One medium at which I have never felt quite adept is photography. Sure, I can snap a shot, and some of my shots are pretty good, but as a vehicle for self expression - well, I've never quite made it that far.

I once read that a photographer uses the camera as a painter uses a brush - but I have never had a brush with f-stop controls, light meters, apertures... I greatly admire those who master this medium.

Many fine photographers live and work in the Adirondacks, and many have deservedly won renown. But not all...

Phil Gallos is one photographer who deserves more acclaim. He has lived in Saranac Lake for years, and in the 70s worked as a photojournalist for our local paper, the Adirondack Daily Enterprise. I first knew Phil as a suave, very patient bookstore clerk when I was a gangly, graceless (and no doubt irritating) teenager.

I had not realized that for decades, Phil has turned his keen intellect and sharp eye to an examination of Saranac Lake's history -both human and natural. His knowledge is encyclopedic.

Phil was a founder of Historic Saranac Lake, and served several terms on their board of directors. His book, Cure Cottages of Saranac Lake: Architecture and History of a Pioneer Health Resort, should be required reading for anyone who wants to gain insight into our unique architectural and cultural heritage.

He has also written extensively on Adirondack venturing.
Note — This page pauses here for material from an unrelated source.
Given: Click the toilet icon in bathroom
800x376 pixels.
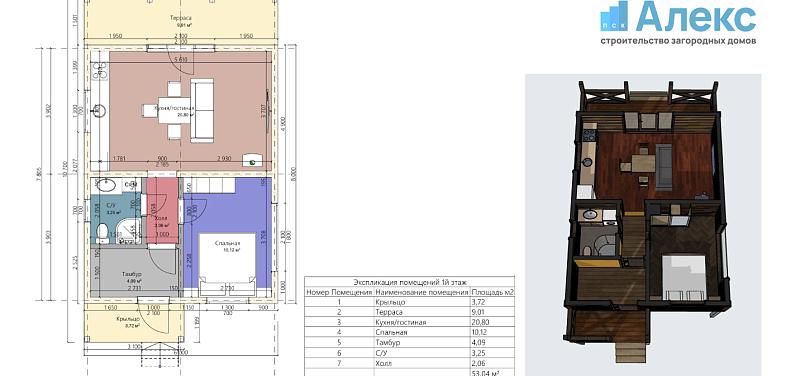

He penned large chunks of Discover the Northern Adirondacks and Discover the Adirondack High Peaks as part of Barbara McMartin's series. Sadly, his earlier book, By Foot in the Adirondacks, is now out of print.


It is so easy to take for granted that which we have always known - places and people alike.


When I visited his website the first time, I was blown away. He photographs the North Country with nuanced, radiant lucidity. Who knew? The photo above is one of my favorites, titled "The Oldest Bridge in Town".

I believe that great art can enable us to see the familiar in new ways. Phil's work is consummate art.